_EXERCISE MATERIAL_
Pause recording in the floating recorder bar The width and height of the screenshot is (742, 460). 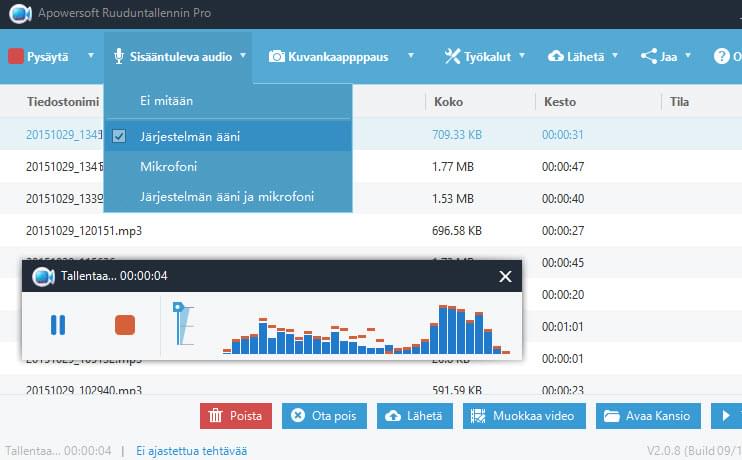click(58, 324)
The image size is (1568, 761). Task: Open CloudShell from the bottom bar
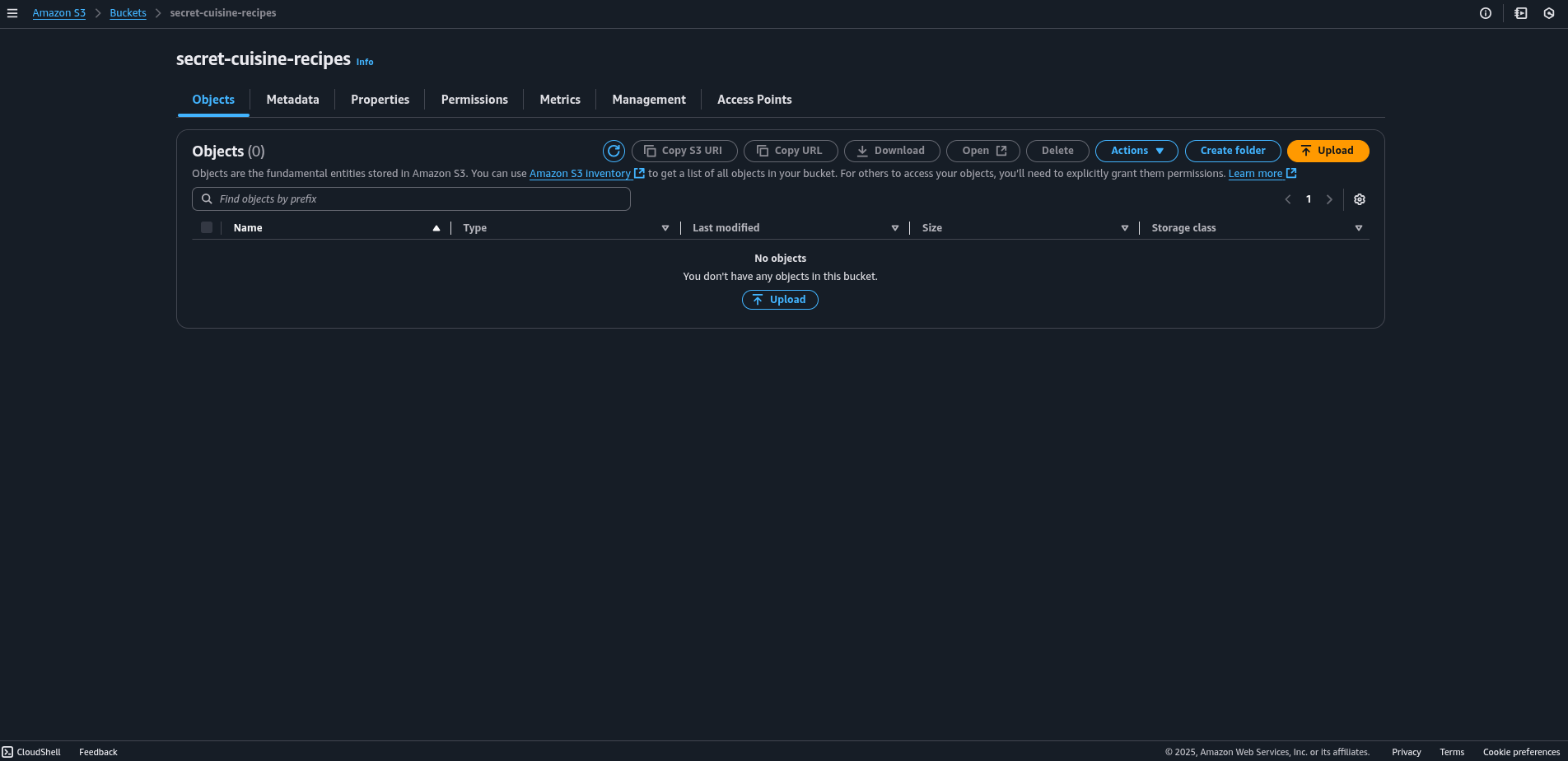coord(31,752)

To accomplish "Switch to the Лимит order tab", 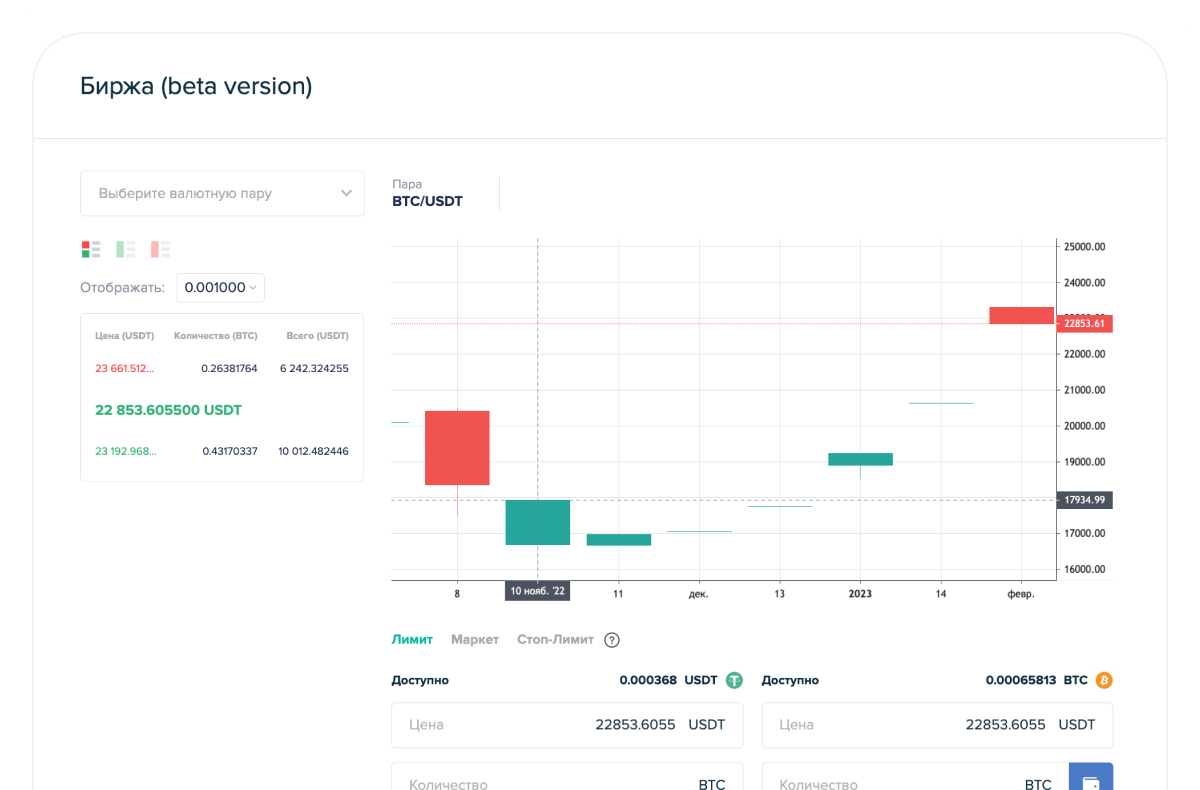I will 412,640.
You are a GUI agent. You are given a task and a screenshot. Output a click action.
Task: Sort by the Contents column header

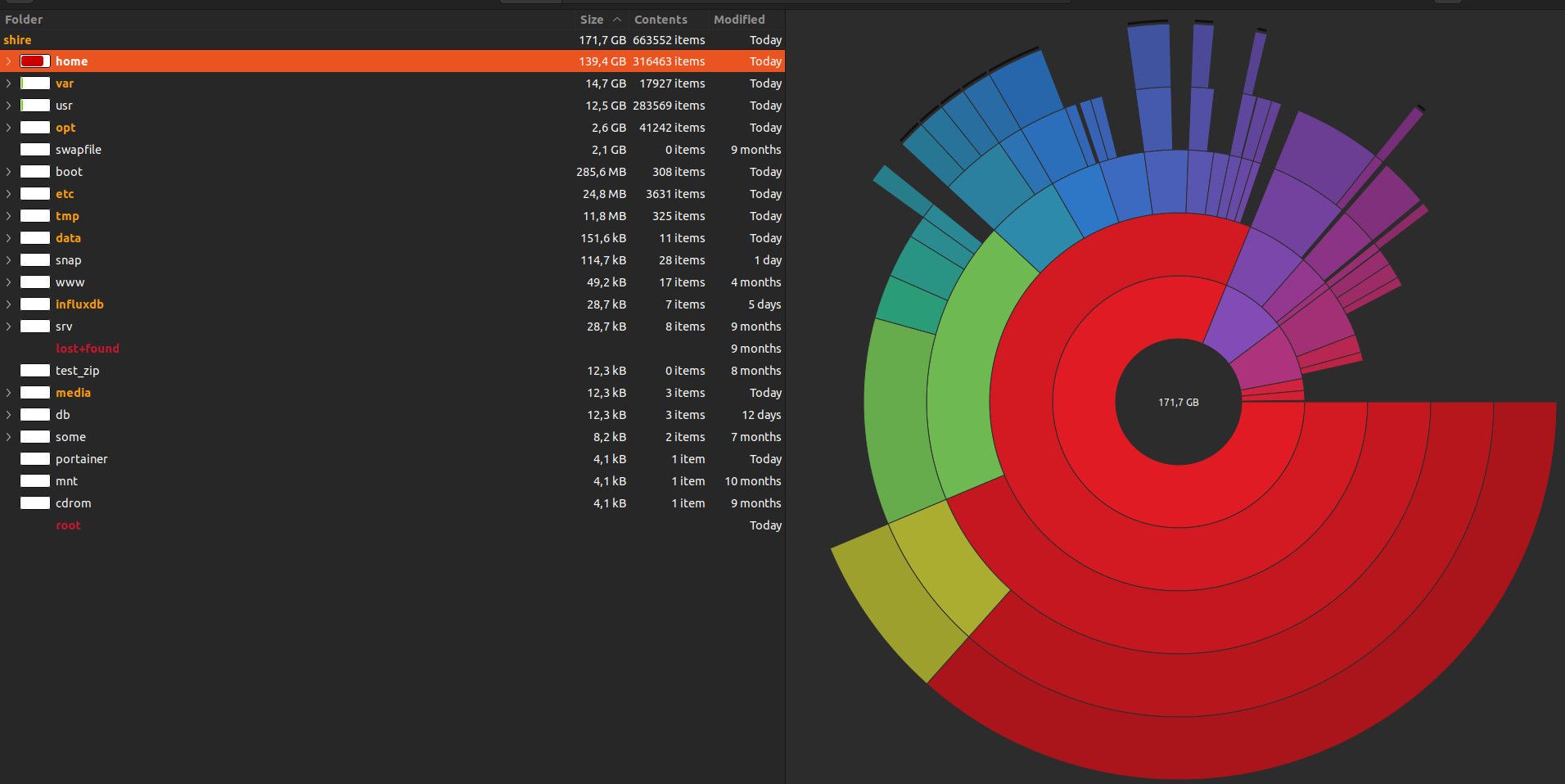point(661,20)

_WORK INSTRUCTION_
Take the line containing "You are a GUI" and every line after it up to the end of the entries, and quote them exactly. Both ends count; the pictures do not.

_FINISHED EXERCISE_
You are a GUI agent. You are given a task and a screenshot. Output a click action.
Task: Sort by the Contents column header

point(661,20)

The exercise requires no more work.